Women's Circles are not Safe
Can I trust you? The world is not trustworthy until you can trust yourself, and be fully present to all of yourself. Let's be honest, a group of women sitting in Circle is not necessarily 'safe'. Women can hurt and betray women. The sisterhood wound runs deep. But playing ‘nice’ is far from safety.
Safety is created because you BRING the safety. Each woman in the Circle must commit to creating safety through wholehearted presence and honesty, and showing up for that no matter what. (For now I'm talking about women's circles as we have the Full Moon series, but this is the case for all Circles)
Yes, I work with strong agreements. Yes, I hold the space with safety as a primary intention. I take that role very seriously. And I work with a lot of awareness and experience to cultivate that safety on all levels (because a lot of it is in the subtle emotional-energetic space).
But that doesn't make it 'safe'. Even with my best of intentions there have been times when someone felt hurt and deeply triggered, by me, someone else or by something happening in the space. this is intense work and it touches us deeply. It's how we meet that discomfort and pain that creates safety. Avoiding discomfort and challenging truths does not make it safe.

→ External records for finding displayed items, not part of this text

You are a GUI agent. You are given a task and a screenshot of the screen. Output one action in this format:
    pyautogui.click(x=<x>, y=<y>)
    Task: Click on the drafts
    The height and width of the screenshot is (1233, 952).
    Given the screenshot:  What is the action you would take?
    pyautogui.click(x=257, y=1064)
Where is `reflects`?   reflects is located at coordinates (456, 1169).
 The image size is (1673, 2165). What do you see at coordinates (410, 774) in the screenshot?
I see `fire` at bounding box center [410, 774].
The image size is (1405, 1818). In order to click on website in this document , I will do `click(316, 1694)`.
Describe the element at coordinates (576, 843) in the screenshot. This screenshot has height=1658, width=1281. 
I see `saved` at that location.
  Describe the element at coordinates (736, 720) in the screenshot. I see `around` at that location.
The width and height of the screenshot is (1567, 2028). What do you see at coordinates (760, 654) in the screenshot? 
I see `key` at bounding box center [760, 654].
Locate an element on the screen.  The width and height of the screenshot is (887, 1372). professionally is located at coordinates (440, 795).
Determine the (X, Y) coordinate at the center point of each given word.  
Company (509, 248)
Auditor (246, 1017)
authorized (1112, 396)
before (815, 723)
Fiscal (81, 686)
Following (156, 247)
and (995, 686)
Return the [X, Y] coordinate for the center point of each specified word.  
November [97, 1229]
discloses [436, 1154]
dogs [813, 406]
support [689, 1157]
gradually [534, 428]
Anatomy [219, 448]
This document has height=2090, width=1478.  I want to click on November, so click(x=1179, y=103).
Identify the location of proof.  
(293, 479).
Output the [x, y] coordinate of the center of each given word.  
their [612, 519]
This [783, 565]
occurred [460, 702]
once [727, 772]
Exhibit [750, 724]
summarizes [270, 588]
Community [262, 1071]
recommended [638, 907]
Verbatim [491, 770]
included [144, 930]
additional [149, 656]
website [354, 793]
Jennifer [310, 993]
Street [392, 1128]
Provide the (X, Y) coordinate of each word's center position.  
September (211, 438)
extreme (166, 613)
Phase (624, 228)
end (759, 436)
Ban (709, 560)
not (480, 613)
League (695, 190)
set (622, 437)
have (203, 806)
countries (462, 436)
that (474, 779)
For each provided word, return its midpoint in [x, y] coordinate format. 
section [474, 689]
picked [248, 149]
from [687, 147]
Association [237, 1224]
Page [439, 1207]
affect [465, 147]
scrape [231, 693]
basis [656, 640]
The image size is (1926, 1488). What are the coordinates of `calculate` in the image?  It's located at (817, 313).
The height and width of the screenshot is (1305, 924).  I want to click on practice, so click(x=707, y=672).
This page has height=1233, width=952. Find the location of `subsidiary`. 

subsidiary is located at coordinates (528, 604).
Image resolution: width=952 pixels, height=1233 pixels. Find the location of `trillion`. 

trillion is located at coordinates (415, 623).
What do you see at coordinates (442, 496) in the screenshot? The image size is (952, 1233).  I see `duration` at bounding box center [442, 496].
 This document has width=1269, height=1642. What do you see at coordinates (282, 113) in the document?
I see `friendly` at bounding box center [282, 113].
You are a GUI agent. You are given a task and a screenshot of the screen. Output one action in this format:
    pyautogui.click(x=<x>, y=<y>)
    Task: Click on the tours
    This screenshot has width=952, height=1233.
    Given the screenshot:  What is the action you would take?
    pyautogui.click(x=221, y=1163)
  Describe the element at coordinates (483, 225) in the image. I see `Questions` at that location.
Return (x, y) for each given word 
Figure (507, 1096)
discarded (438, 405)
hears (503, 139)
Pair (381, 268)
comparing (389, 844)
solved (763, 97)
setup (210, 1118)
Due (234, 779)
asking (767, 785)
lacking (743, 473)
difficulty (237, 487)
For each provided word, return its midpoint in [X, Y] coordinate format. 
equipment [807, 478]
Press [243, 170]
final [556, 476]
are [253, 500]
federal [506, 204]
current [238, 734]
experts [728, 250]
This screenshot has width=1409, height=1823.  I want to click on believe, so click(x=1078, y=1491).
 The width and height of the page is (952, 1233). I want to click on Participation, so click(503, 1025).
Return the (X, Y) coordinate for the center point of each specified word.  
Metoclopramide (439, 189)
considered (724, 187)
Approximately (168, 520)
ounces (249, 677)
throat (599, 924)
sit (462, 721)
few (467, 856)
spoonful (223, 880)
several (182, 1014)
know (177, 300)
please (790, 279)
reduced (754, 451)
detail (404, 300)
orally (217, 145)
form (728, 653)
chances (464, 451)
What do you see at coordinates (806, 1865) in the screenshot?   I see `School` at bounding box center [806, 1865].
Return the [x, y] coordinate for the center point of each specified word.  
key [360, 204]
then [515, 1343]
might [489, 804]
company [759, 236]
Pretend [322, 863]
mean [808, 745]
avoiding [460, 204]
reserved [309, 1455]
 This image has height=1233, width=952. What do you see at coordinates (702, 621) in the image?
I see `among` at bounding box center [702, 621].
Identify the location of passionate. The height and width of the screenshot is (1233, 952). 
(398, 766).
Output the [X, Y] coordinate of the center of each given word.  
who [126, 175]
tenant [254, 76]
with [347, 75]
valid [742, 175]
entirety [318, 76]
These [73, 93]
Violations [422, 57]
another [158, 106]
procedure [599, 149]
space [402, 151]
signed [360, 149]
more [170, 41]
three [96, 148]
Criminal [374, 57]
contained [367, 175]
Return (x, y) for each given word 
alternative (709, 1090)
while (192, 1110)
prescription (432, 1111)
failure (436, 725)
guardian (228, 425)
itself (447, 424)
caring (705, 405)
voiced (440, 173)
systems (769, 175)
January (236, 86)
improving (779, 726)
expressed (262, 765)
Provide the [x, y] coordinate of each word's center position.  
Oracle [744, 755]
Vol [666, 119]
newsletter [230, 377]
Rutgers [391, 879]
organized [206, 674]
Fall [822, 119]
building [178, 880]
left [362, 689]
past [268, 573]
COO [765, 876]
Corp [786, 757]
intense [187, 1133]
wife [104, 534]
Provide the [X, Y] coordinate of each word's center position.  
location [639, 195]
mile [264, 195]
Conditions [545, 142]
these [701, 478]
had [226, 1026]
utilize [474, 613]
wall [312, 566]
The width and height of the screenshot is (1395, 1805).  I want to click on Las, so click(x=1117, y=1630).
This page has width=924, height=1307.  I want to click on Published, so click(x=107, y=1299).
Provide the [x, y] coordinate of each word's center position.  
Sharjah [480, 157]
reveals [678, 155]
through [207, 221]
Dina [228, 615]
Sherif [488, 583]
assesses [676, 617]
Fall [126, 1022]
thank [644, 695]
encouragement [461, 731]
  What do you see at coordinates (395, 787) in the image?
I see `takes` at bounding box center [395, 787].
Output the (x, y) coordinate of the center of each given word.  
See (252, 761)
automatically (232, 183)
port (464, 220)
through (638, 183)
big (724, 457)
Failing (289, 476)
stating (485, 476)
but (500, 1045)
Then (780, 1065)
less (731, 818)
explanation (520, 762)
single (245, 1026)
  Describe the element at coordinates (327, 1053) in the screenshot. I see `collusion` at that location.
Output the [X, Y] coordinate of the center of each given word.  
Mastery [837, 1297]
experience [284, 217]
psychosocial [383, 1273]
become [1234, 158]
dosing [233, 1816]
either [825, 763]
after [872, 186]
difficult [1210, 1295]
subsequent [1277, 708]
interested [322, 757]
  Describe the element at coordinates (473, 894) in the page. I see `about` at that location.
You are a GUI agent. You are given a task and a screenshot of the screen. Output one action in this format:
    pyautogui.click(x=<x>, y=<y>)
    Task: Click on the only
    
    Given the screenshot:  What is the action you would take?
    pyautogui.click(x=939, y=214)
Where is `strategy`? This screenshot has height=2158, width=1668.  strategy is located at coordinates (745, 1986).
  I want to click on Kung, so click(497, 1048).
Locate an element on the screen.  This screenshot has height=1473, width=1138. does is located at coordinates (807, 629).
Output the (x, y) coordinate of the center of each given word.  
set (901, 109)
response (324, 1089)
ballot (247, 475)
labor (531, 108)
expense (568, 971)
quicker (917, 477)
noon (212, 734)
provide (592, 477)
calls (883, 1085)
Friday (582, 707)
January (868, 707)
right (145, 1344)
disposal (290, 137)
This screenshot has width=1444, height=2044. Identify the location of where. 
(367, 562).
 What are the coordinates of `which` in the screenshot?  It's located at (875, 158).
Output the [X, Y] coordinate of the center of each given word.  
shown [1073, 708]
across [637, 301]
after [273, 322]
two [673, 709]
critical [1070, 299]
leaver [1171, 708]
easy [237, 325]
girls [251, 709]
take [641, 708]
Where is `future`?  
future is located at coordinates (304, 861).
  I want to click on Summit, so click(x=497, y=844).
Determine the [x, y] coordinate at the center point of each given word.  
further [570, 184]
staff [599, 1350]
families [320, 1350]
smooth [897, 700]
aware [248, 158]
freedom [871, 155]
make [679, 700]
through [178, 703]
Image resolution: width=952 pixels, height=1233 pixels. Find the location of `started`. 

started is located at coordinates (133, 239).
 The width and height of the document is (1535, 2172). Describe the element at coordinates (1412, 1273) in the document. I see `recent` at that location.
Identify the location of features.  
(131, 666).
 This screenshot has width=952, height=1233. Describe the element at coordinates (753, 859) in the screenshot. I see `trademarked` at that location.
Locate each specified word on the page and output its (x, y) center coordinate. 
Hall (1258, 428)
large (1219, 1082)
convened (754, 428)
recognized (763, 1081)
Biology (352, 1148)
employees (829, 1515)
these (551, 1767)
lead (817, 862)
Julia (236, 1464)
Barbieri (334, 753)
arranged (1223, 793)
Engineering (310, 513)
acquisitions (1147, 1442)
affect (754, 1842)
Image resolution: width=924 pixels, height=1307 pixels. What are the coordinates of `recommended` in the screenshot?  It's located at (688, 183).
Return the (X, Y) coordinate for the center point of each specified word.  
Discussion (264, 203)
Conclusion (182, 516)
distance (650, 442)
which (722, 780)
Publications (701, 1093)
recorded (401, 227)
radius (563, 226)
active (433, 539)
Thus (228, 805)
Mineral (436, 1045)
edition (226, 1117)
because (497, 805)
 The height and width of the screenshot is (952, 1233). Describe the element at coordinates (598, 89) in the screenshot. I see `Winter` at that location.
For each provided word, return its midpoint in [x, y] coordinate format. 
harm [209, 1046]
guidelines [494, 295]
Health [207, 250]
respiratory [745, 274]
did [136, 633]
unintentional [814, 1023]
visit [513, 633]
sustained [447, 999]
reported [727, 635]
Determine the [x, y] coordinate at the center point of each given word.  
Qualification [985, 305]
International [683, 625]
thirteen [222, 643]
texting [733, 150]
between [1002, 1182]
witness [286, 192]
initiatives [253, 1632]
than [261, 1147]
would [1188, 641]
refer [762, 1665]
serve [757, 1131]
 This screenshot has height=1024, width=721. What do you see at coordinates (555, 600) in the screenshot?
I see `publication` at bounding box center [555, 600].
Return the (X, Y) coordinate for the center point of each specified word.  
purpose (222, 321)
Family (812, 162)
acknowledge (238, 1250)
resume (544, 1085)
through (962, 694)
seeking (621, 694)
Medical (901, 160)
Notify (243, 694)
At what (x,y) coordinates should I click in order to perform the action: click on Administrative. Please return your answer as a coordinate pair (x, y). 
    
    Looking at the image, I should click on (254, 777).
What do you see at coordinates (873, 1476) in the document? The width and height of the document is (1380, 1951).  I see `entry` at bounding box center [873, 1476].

The moment you don't feel safe because an old trauma or wound has woken up, it’s easy to project outside of you that the space is not safe, or a person is not safe. It may or may not be safe but your nervous system is on alert for sure.
This is the CORE of our work. This is how we get to consciously bring PRESENCE and TENDERNESS to our wounded parts, hold PATIENCE and COMPASSION for each other, listen to UNDERSTAND, take RESPONSIBILITY for expressing our own needs and for being fully present in our HEARTS. Because if we don't do that we cannot meet as EQUALS, as SISTERS, as COMMUNITY or move forward TOGETHER.
Safety is built actively and on a moment to moment basis. We must choose to build safety together, consciously, knowing that it brings a deeper experience of BELONGING. And with more people belonging, we can finally go beyond fight for survival, to thrive. it benefits everyone.
Safety is something we must each commit to and strive for. Safety comes from within. We must learn how it FEELS inside our own bodies. This can take time. We can help each other for this. And it's a practice we must do patiently and consistently together. We need each other to grow into remembering LOVE.